# [TASK]
When you find the line with "Юнис Теплон Белый" among the records below, reproduce it and each line after it exactly, ending with the line with "[ВКонтакте] (12, 1979)".

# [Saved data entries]
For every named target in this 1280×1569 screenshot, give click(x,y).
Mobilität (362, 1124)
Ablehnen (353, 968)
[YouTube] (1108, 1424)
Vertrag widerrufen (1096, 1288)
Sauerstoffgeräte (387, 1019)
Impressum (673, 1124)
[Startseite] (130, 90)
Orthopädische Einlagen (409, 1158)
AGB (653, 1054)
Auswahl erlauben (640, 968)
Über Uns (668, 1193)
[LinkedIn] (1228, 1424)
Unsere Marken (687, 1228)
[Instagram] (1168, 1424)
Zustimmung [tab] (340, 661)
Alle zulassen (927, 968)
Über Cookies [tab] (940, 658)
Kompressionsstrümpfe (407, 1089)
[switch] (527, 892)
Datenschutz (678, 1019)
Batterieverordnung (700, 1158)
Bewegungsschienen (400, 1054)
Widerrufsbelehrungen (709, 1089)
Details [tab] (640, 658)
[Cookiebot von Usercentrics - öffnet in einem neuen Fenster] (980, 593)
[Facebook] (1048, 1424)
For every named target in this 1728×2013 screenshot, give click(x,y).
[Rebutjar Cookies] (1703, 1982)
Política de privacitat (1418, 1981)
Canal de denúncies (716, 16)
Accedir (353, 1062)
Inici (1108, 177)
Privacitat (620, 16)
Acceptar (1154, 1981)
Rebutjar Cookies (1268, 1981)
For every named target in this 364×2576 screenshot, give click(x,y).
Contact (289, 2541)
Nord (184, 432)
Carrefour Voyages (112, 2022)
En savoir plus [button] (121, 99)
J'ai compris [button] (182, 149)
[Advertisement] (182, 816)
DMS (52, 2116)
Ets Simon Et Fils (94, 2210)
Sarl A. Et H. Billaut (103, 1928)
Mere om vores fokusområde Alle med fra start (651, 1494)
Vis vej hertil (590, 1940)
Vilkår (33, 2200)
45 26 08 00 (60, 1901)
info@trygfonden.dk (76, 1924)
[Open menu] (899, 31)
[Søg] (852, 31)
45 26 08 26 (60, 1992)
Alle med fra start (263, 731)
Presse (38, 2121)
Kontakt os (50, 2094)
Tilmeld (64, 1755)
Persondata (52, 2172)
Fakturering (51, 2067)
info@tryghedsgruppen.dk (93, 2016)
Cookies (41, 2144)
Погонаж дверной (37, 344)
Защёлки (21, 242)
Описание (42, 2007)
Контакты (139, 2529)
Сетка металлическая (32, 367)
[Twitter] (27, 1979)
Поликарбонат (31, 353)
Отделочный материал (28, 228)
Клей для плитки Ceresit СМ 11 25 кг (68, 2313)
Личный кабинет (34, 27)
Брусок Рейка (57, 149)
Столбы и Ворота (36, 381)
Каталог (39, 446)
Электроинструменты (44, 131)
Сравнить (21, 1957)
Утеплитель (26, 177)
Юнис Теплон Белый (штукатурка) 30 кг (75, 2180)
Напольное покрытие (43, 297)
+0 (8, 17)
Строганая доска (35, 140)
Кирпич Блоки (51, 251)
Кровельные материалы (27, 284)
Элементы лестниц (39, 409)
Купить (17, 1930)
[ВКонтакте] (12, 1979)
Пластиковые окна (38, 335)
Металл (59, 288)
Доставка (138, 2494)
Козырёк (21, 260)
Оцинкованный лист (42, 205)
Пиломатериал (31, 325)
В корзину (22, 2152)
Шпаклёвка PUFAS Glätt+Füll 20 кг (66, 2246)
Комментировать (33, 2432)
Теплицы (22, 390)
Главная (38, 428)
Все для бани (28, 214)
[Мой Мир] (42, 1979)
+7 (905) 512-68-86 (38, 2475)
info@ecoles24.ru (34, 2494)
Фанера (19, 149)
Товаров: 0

# [RESULT OF THE TASK]
Юнис Теплон Белый (штукатурка) 30 кг (75, 2180)
Напольное покрытие (43, 297)
+0 (8, 17)
Строганая доска (35, 140)
Кирпич Блоки (51, 251)
Кровельные материалы (27, 284)
Элементы лестниц (39, 409)
Купить (17, 1930)
[ВКонтакте] (12, 1979)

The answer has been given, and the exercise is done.